Reading this while nursing your ninth cup of coffee in your cubicle? You're not alone. Exhaustion both mental and physical is a modern malaise that plagues just about every Singaporean working woman – but that post-lunch slump and multiple MCs may point towards something more sinister.
Enter anaemia, the surprisingly common health condition that a great deal of us are unaware of.

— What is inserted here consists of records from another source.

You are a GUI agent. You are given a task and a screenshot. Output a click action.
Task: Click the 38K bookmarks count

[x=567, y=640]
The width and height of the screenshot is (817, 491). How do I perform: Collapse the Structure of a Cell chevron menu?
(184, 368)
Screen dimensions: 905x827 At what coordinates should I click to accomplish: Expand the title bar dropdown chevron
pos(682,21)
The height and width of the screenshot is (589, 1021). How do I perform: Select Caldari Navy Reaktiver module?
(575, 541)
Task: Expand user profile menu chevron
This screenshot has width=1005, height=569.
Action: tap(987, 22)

Expect to hear more about this disorder as our stress levels skyrocket as a whole, which when combined with a lousy diet can lead to a crash in productivity (bad for results-oriented managers) and a host of health-related issues, which can when taken to the extreme result in death (bad for well, everyone else).

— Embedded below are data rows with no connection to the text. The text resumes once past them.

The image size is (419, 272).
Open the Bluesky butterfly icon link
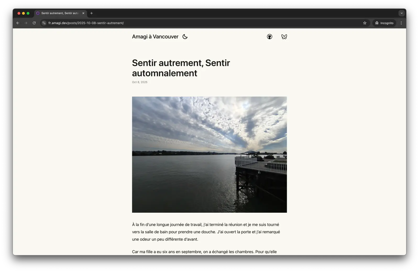284,37
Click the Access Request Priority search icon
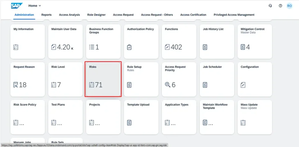Image resolution: width=299 pixels, height=147 pixels. point(167,85)
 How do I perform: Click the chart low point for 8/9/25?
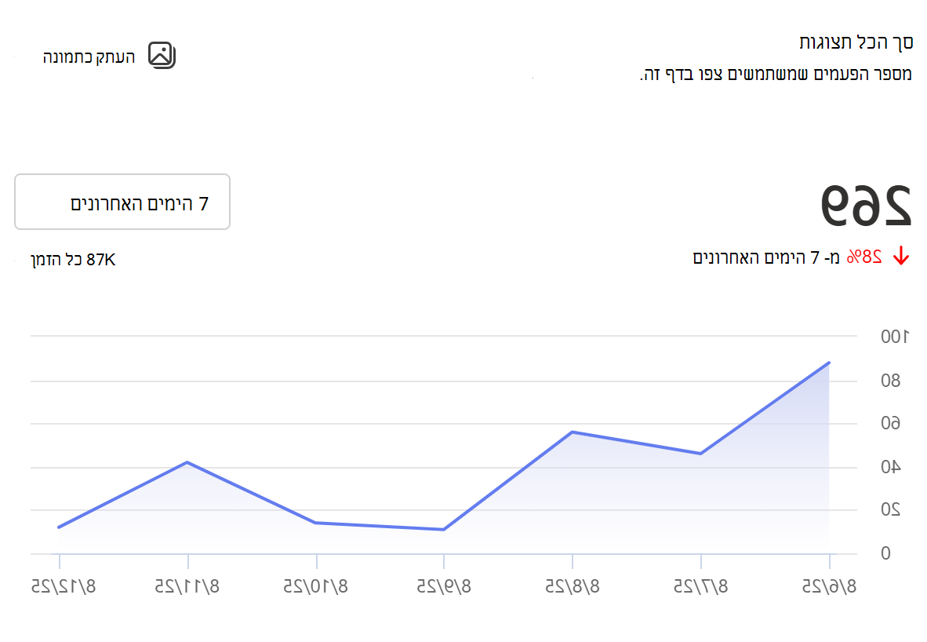[443, 530]
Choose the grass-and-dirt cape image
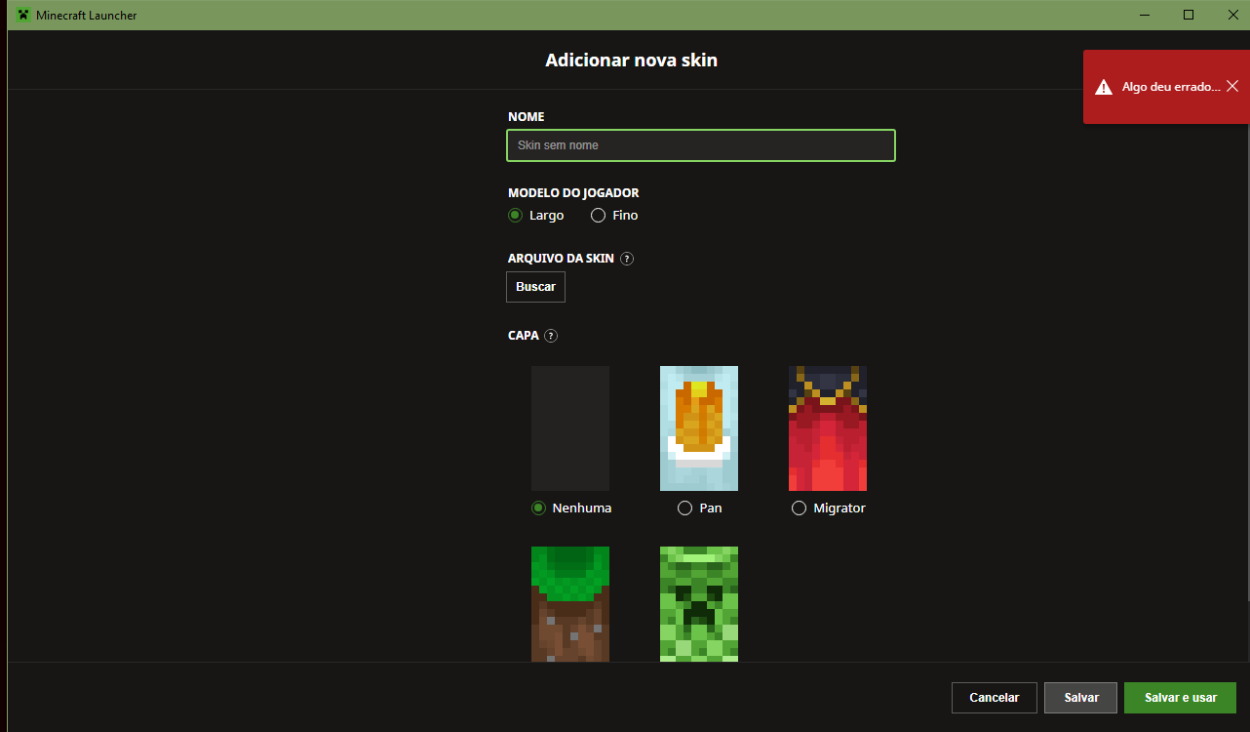The height and width of the screenshot is (732, 1250). [570, 604]
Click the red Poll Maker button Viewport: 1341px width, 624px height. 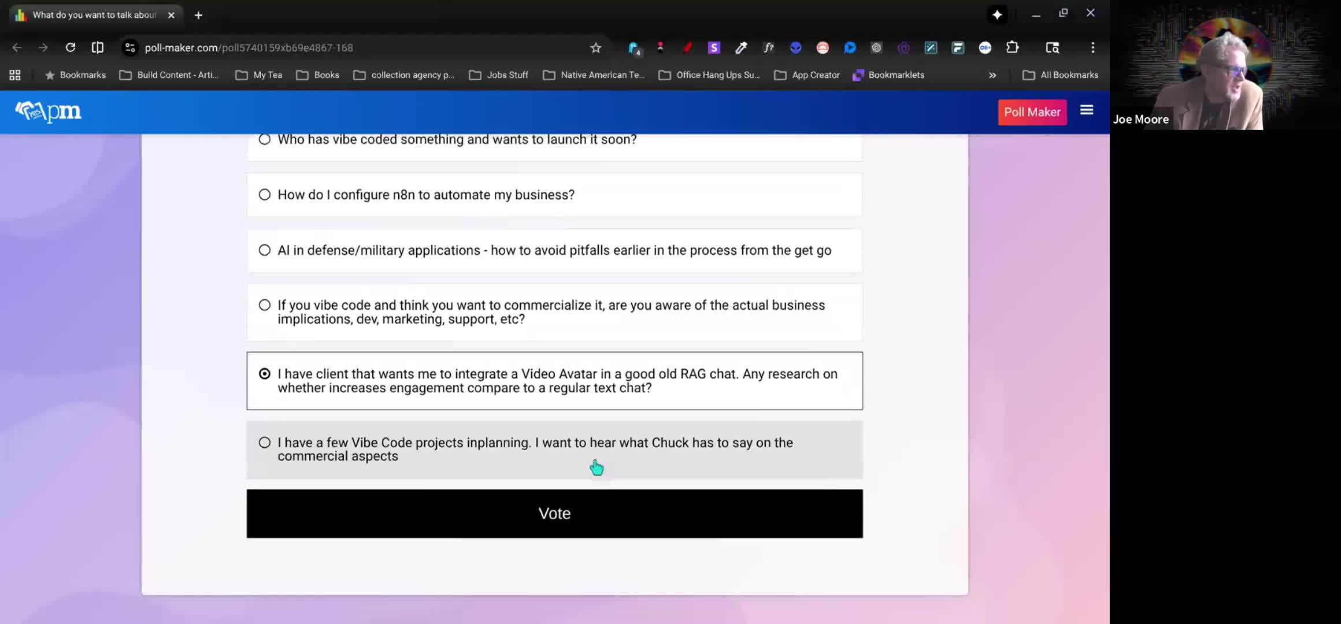pos(1032,112)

Simply put, anaemia is at its core a blood disorder precipitated by a lack of iron in your body, which causes a cascading effect of problems, starting with a lower amount of haemoglobin in our red blood cells, which in turn affects the ability to ferry oxygen to the all the different parts of our body, brain included (gulp).
This so-called iron deficiency anaemia can be attributed to menstrual blood loss (yep, yet another reason to hate your period) and other chronic bleeding conditions; think peptic ulcers and haemorrhoids.
One of the most common signs of anaemia is lethargy – your body's way of telling you it isn't receiving enough oxygen. This weariness can manifest itself in dizziness and even fainting spells; no fun under the sun, to put it mildly.
Of course, it's worth emphasising the need for a professional diagnosis. Make an appointment with your friendly neighbourhood GP if you suspect you may be suffering from anaemia; drag along a girlfriend for moral support if you need it.
Here's the good news. The action plan against anaemia is simple enough: Start by increasing your iron intake.
You see, iron is a criminally underrated element of a balanced diet; the trace metal is absolutely essential when it comes to supporting your immune system, maintaining focus and acing your day-to-day activities (we're looking at you, Powerpoint presentations).
The first step to take on your path to ironing out the kinks in your bloodstream, so to speak? Tweaks to your diet. Bookmark this story and refer to the following list for iron-rich stuff to add to your cart the next time you're grocery shopping: Leafy green veggies, vitamin-enriched fruit juices, lentils and beans, oysters, lean red meat, fish, prunes and raisins. Not so tough, yes?
It bears reiterating that you should consult your physician to rule out any other underlying causes of your fatigue.
And in a bit of good news, most forms of anaemia can be managed by boosting your diet with a quality iron supplement, which work almost immediately to crank up your body's production of red blood cells. Relief can be remarkably quick; most anaemic women should begin to feel better within a week.
When selecting an iron supplement, try gunning for a formula that is fortified with Vitamin C, to amply iron absorption; and that also come with other important elements such as vitamin B12 and folic acid that work in tandem to provide optimum blood health.
A sensible diet coupled with a superior supplement may make all the difference in the quality of your life – and may even give you an edge over the rest of your exhausted colleagues slaving away in the office. Good luck!